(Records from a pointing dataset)

# # # # #

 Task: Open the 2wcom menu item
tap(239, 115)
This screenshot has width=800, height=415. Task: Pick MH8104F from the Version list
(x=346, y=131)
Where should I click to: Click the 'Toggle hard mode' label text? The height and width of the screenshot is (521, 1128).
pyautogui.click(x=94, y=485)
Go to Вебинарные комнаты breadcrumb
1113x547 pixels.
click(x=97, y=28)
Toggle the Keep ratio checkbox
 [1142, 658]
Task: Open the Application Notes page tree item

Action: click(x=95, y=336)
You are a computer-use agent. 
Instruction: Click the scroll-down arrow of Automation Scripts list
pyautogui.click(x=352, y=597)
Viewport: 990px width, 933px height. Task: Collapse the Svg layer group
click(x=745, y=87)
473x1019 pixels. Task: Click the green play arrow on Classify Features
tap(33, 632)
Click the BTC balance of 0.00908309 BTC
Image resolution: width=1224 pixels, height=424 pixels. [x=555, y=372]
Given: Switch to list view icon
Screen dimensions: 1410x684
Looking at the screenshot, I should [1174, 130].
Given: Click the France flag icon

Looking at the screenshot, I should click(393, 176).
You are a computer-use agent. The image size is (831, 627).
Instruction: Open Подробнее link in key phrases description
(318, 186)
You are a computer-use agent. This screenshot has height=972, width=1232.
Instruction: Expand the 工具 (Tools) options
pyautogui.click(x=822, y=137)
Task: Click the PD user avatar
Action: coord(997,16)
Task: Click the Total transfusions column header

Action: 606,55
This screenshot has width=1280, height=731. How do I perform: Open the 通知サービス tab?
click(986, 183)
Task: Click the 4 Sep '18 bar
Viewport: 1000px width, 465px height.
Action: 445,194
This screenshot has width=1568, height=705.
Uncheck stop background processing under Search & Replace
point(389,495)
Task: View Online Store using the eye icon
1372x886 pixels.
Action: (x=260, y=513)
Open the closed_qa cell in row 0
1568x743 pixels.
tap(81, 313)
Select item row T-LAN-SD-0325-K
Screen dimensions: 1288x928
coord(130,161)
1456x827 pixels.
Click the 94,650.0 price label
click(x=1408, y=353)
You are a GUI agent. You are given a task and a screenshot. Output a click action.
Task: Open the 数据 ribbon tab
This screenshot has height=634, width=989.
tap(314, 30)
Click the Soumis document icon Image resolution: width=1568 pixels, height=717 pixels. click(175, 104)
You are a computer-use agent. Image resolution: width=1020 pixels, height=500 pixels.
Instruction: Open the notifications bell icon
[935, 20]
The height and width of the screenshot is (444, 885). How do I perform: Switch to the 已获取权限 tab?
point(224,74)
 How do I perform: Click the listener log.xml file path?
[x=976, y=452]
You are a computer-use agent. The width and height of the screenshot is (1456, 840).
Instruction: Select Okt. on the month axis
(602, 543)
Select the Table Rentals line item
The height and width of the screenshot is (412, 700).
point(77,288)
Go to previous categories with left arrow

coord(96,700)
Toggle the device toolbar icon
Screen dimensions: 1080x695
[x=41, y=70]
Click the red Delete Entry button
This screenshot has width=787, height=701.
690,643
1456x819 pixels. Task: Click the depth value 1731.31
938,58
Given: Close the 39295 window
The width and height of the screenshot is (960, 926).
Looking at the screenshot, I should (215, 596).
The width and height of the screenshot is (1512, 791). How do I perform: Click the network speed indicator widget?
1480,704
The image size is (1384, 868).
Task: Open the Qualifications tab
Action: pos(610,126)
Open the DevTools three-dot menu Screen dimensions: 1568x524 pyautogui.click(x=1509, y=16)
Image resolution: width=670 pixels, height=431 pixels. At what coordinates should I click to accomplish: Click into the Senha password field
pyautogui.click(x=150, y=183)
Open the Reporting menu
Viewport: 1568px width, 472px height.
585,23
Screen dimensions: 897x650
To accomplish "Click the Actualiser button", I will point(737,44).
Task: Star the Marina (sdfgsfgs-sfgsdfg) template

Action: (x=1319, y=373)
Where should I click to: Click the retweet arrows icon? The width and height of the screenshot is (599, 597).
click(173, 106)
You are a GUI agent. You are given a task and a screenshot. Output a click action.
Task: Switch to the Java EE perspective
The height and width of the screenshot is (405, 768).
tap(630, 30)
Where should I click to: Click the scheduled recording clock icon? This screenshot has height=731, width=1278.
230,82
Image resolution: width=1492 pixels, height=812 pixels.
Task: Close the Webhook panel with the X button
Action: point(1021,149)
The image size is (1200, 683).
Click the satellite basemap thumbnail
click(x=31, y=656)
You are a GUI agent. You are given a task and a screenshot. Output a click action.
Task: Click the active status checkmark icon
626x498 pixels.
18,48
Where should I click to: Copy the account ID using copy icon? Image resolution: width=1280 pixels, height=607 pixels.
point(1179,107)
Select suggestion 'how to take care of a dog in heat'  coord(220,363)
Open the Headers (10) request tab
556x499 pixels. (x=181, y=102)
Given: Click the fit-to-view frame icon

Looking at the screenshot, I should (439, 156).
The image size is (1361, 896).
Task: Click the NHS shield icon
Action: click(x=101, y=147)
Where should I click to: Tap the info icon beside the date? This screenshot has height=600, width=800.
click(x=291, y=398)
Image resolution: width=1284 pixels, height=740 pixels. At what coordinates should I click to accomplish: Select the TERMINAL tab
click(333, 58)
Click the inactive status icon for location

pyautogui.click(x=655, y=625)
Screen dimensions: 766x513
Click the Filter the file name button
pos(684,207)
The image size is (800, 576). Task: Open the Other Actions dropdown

# # # # #

▶ **Written problem**
Rewrite all of the data above, swapping each "Instruction" for "Command" and leaving every other character as it is.

▶ **Full response**
 Task: Open the 2wcom menu item
tap(239, 115)
This screenshot has width=800, height=415. Task: Pick MH8104F from the Version list
(x=346, y=131)
Where should I click to: Click the 'Toggle hard mode' label text? The height and width of the screenshot is (521, 1128).
pyautogui.click(x=94, y=485)
Go to Вебинарные комнаты breadcrumb
1113x547 pixels.
click(x=97, y=28)
Toggle the Keep ratio checkbox
 [1142, 658]
Task: Open the Application Notes page tree item

Action: click(x=95, y=336)
You are a computer-use agent. 
Command: Click the scroll-down arrow of Automation Scripts list
pyautogui.click(x=352, y=597)
Viewport: 990px width, 933px height. Task: Collapse the Svg layer group
click(x=745, y=87)
473x1019 pixels. Task: Click the green play arrow on Classify Features
tap(33, 632)
Click the BTC balance of 0.00908309 BTC
Image resolution: width=1224 pixels, height=424 pixels. [x=555, y=372]
Given: Switch to list view icon
Screen dimensions: 1410x684
Looking at the screenshot, I should [1174, 130].
Given: Click the France flag icon

Looking at the screenshot, I should click(393, 176).
You are a computer-use agent. The image size is (831, 627).
Command: Open Подробнее link in key phrases description
(318, 186)
You are a computer-use agent. This screenshot has height=972, width=1232.
Command: Expand the 工具 (Tools) options
pyautogui.click(x=822, y=137)
Task: Click the PD user avatar
Action: coord(997,16)
Task: Click the Total transfusions column header

Action: 606,55
This screenshot has width=1280, height=731. How do I perform: Open the 通知サービス tab?
click(986, 183)
Task: Click the 4 Sep '18 bar
Viewport: 1000px width, 465px height.
Action: 445,194
This screenshot has width=1568, height=705.
Uncheck stop background processing under Search & Replace
point(389,495)
Task: View Online Store using the eye icon
1372x886 pixels.
Action: (x=260, y=513)
Open the closed_qa cell in row 0
1568x743 pixels.
tap(81, 313)
Select item row T-LAN-SD-0325-K
Screen dimensions: 1288x928
coord(130,161)
1456x827 pixels.
Click the 94,650.0 price label
click(x=1408, y=353)
You are a GUI agent. You are given a task and a screenshot. Output a click action.
Task: Open the 数据 ribbon tab
This screenshot has height=634, width=989.
tap(314, 30)
Click the Soumis document icon Image resolution: width=1568 pixels, height=717 pixels. click(175, 104)
You are a computer-use agent. Image resolution: width=1020 pixels, height=500 pixels.
Command: Open the notifications bell icon
[935, 20]
The height and width of the screenshot is (444, 885). How do I perform: Switch to the 已获取权限 tab?
point(224,74)
 How do I perform: Click the listener log.xml file path?
[x=976, y=452]
You are a computer-use agent. The width and height of the screenshot is (1456, 840).
Command: Select Okt. on the month axis
(602, 543)
Select the Table Rentals line item
The height and width of the screenshot is (412, 700).
point(77,288)
Go to previous categories with left arrow

coord(96,700)
Toggle the device toolbar icon
Screen dimensions: 1080x695
[x=41, y=70]
Click the red Delete Entry button
This screenshot has width=787, height=701.
690,643
1456x819 pixels. Task: Click the depth value 1731.31
938,58
Given: Close the 39295 window
The width and height of the screenshot is (960, 926).
Looking at the screenshot, I should (215, 596).
The width and height of the screenshot is (1512, 791). How do I perform: Click the network speed indicator widget?
1480,704
The image size is (1384, 868).
Task: Open the Qualifications tab
Action: pos(610,126)
Open the DevTools three-dot menu Screen dimensions: 1568x524 pyautogui.click(x=1509, y=16)
Image resolution: width=670 pixels, height=431 pixels. At what coordinates should I click to accomplish: Click into the Senha password field
pyautogui.click(x=150, y=183)
Open the Reporting menu
Viewport: 1568px width, 472px height.
585,23
Screen dimensions: 897x650
To accomplish "Click the Actualiser button", I will point(737,44).
Task: Star the Marina (sdfgsfgs-sfgsdfg) template

Action: (x=1319, y=373)
Where should I click to: Click the retweet arrows icon? The width and height of the screenshot is (599, 597).
click(173, 106)
You are a GUI agent. You are given a task and a screenshot. Output a click action.
Task: Switch to the Java EE perspective
The height and width of the screenshot is (405, 768).
tap(630, 30)
Where should I click to: Click the scheduled recording clock icon? This screenshot has height=731, width=1278.
230,82
Image resolution: width=1492 pixels, height=812 pixels.
Task: Close the Webhook panel with the X button
Action: point(1021,149)
The image size is (1200, 683).
Click the satellite basemap thumbnail
click(x=31, y=656)
You are a GUI agent. You are given a task and a screenshot. Output a click action.
Task: Click the active status checkmark icon
626x498 pixels.
18,48
Where should I click to: Copy the account ID using copy icon? Image resolution: width=1280 pixels, height=607 pixels.
point(1179,107)
Select suggestion 'how to take care of a dog in heat'  coord(220,363)
Open the Headers (10) request tab
556x499 pixels. (x=181, y=102)
Given: Click the fit-to-view frame icon

Looking at the screenshot, I should (439, 156).
The image size is (1361, 896).
Task: Click the NHS shield icon
Action: click(x=101, y=147)
Where should I click to: Tap the info icon beside the date? This screenshot has height=600, width=800.
click(x=291, y=398)
Image resolution: width=1284 pixels, height=740 pixels. At what coordinates should I click to accomplish: Select the TERMINAL tab
click(333, 58)
Click the inactive status icon for location

pyautogui.click(x=655, y=625)
Screen dimensions: 766x513
Click the Filter the file name button
pos(684,207)
The image size is (800, 576). Task: Open the Other Actions dropdown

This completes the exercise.